*** Input data ***

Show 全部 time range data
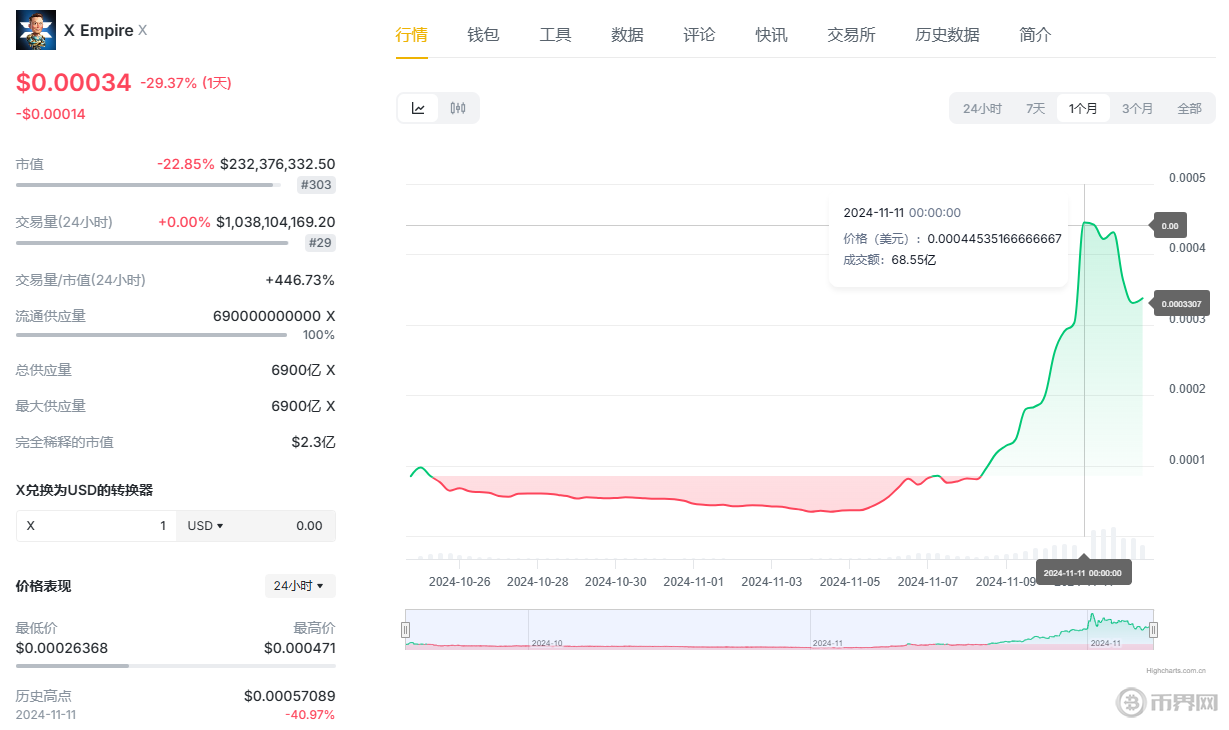The image size is (1229, 730). (x=1189, y=108)
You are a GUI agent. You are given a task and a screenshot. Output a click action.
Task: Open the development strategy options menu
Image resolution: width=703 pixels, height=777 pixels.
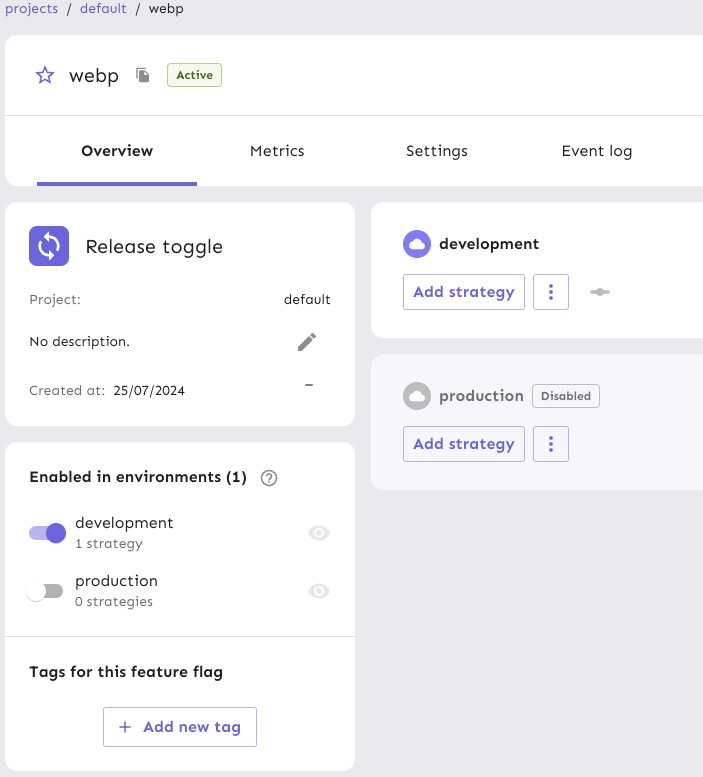click(x=551, y=292)
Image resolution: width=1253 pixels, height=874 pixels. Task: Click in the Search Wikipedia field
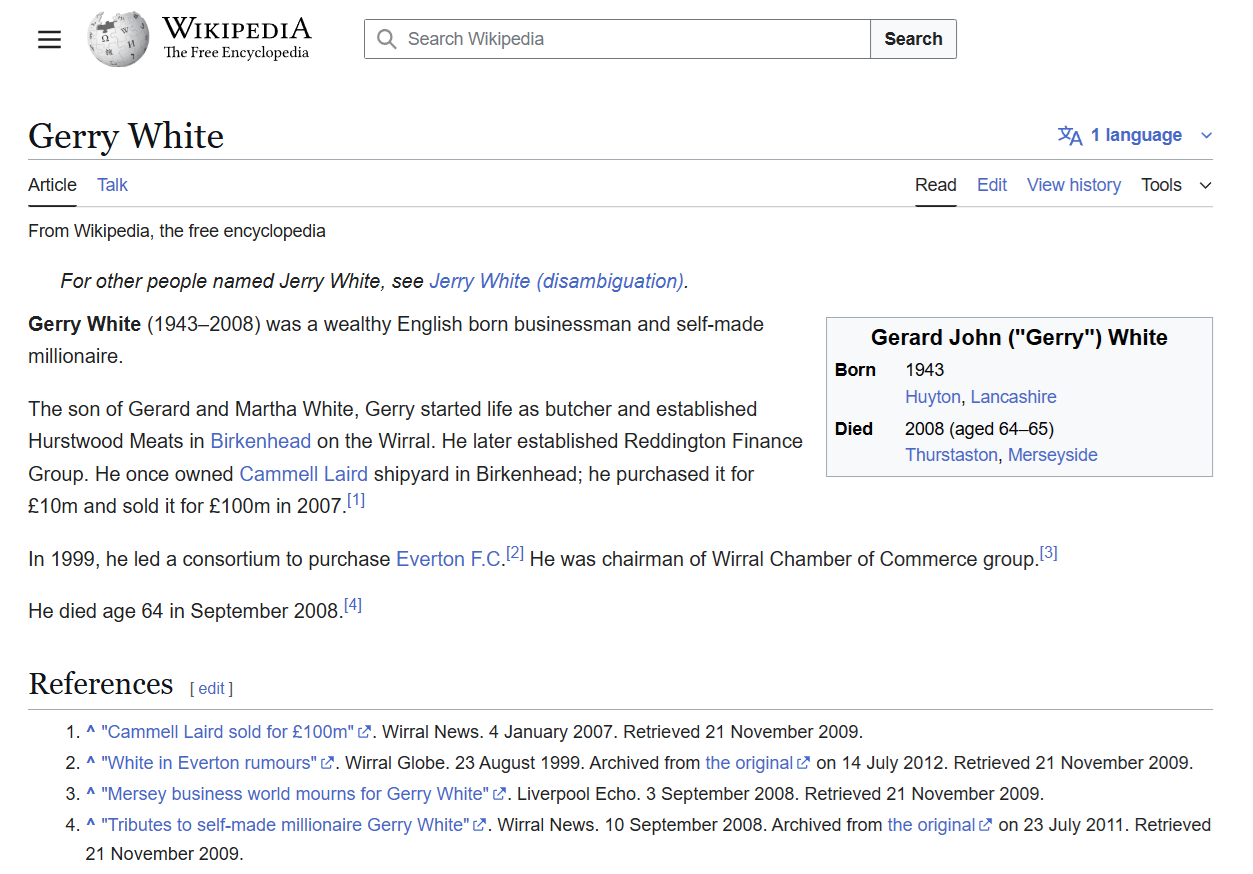click(630, 39)
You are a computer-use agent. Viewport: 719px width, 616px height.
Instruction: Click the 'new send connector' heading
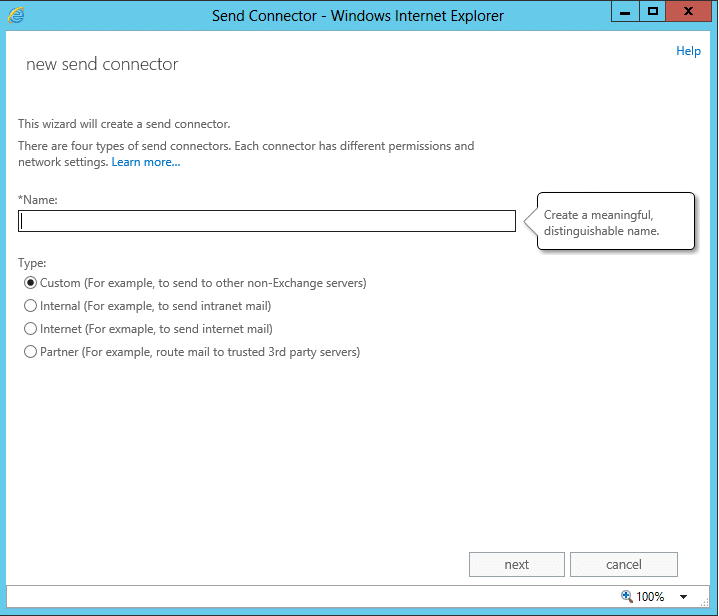pyautogui.click(x=102, y=65)
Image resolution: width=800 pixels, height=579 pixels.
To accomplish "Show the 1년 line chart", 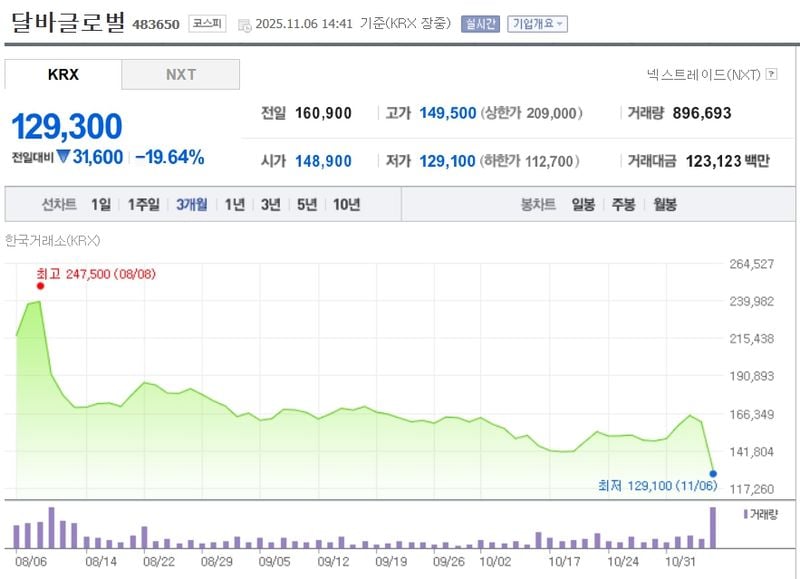I will [x=235, y=204].
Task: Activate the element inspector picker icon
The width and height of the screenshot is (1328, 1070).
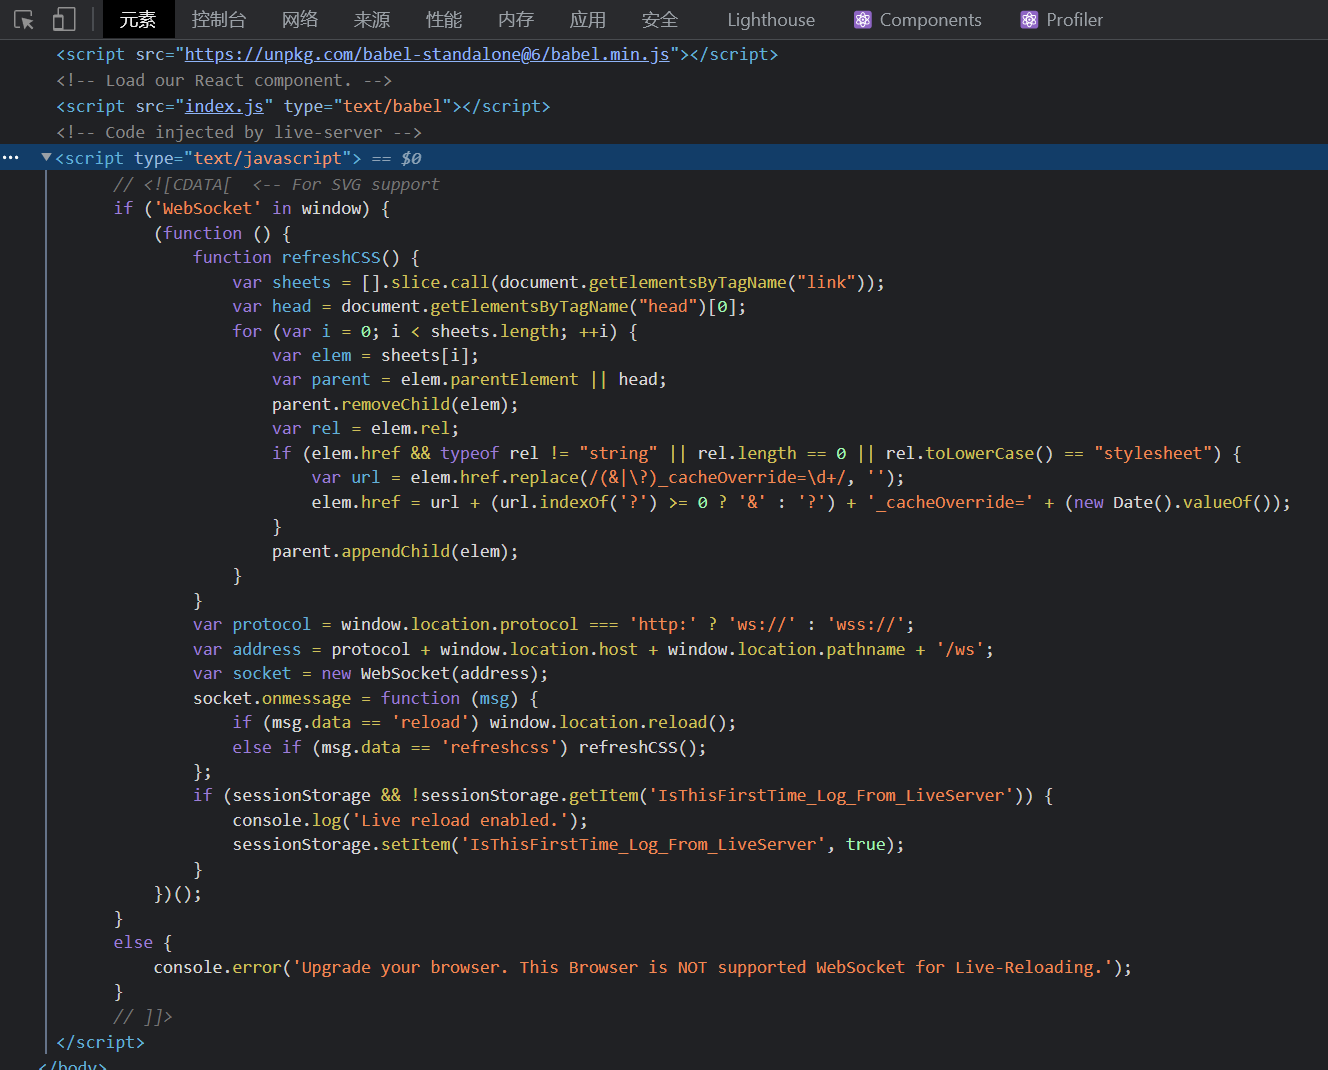Action: click(24, 20)
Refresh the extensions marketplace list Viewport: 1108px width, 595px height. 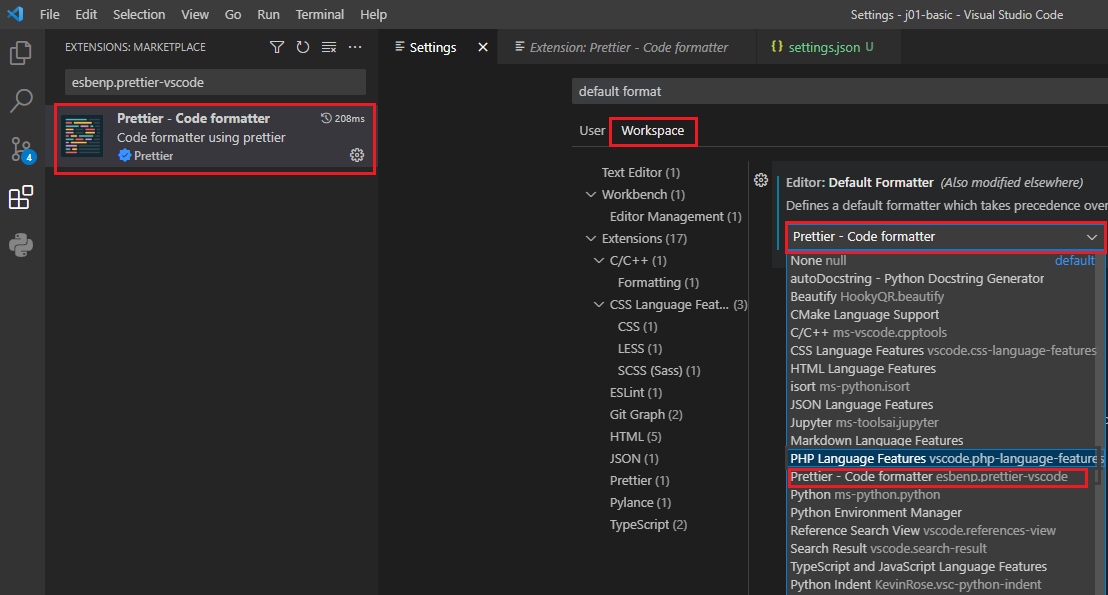(303, 47)
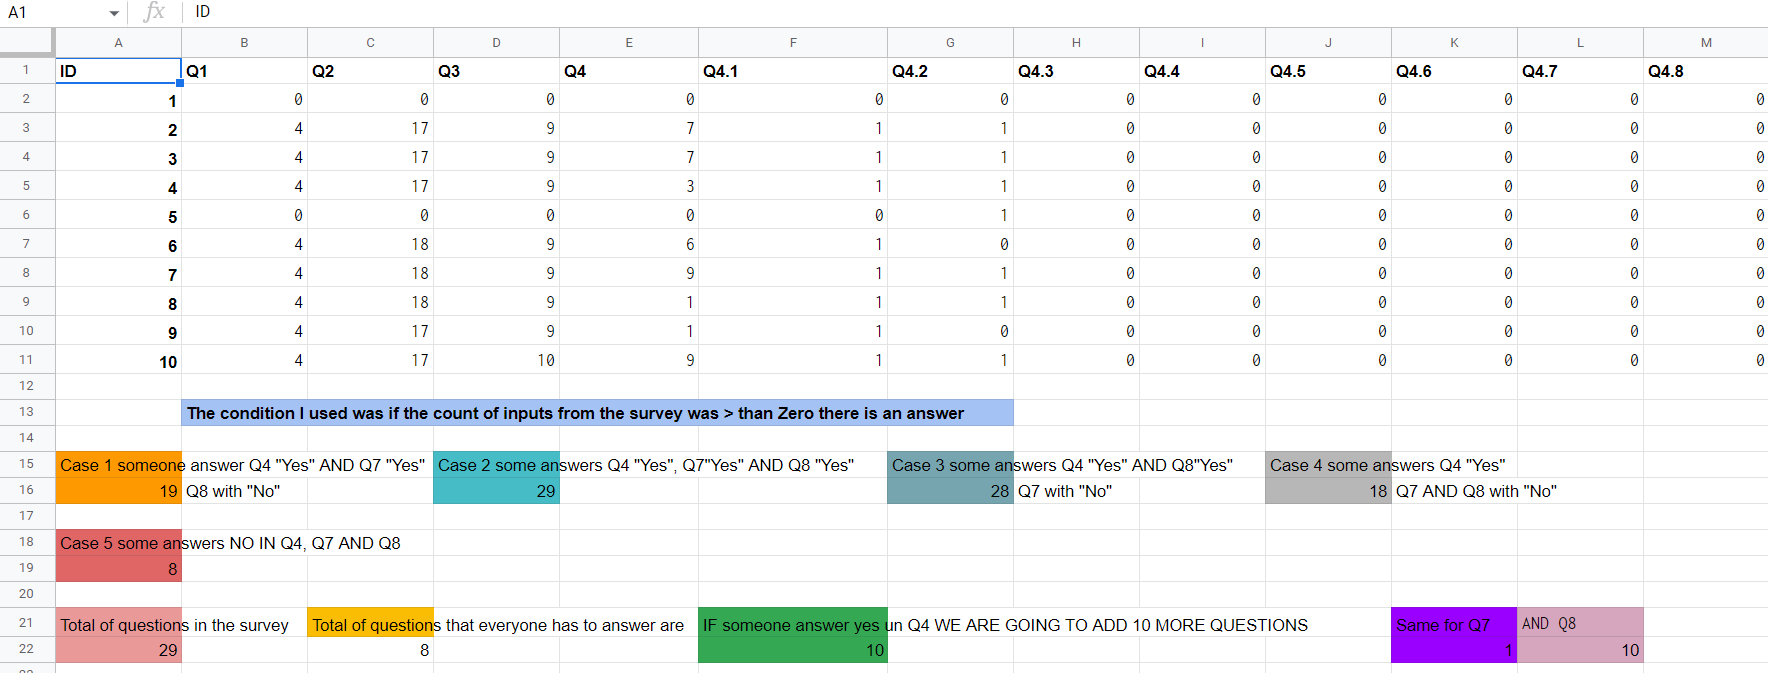The height and width of the screenshot is (673, 1768).
Task: Open the Name box dropdown arrow
Action: 114,13

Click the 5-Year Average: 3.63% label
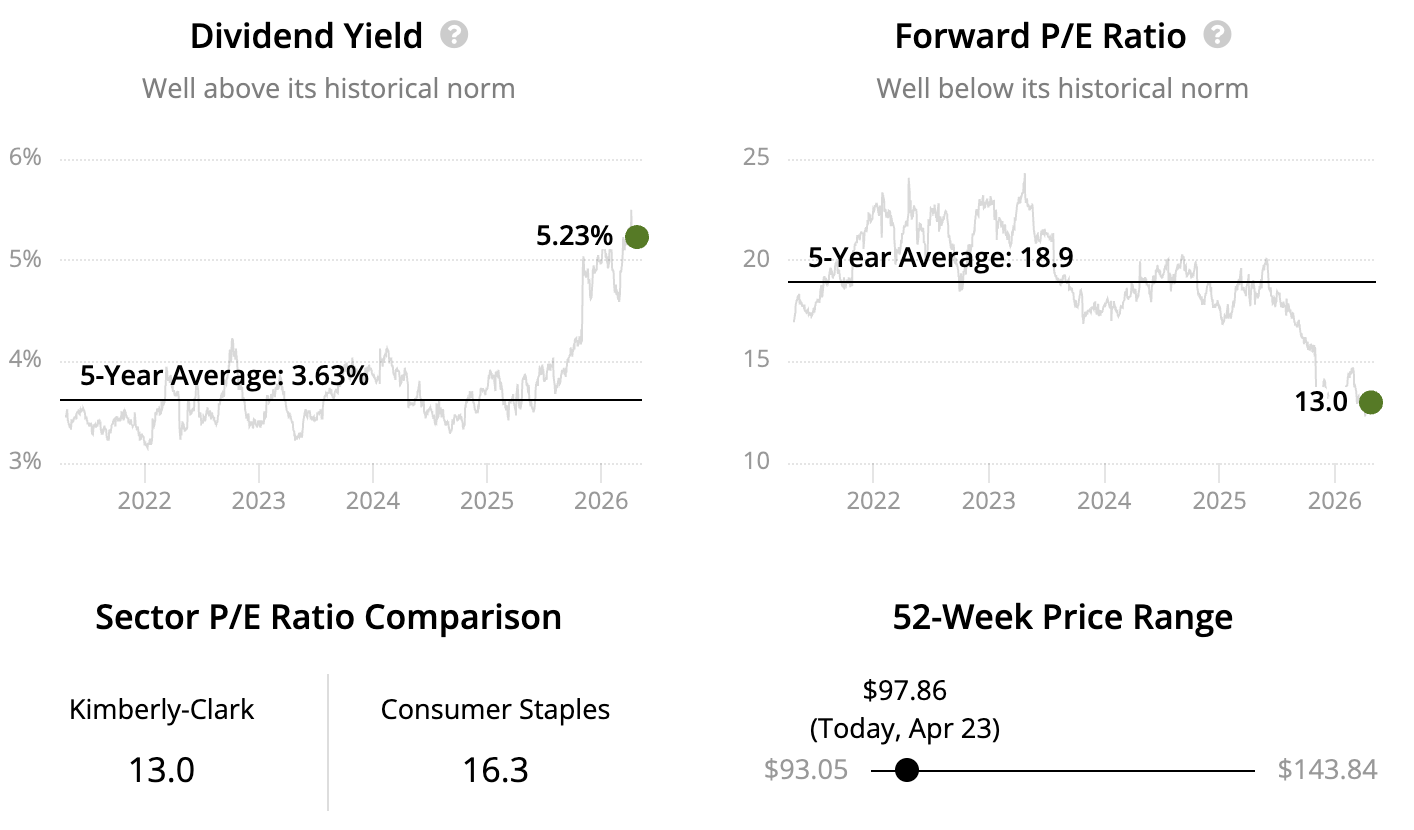tap(224, 377)
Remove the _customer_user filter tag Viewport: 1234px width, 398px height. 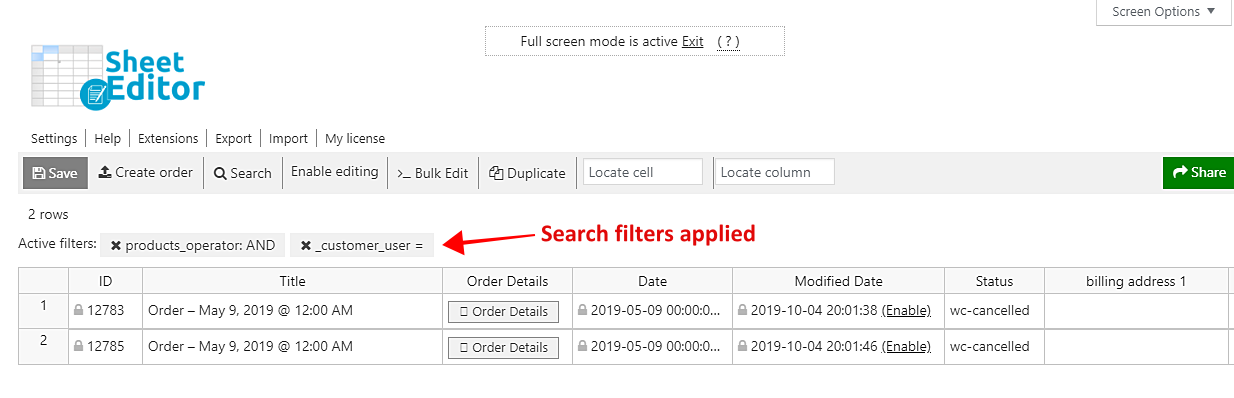click(x=306, y=245)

***

### Instructions to follow
Copy all lines from the material above that hold the word "agent".

### Solution
You are a GUI agent. You are given a task and a screenshot. Output a click action.
You are a computer-use agent. Viewport: 719px width, 616px height.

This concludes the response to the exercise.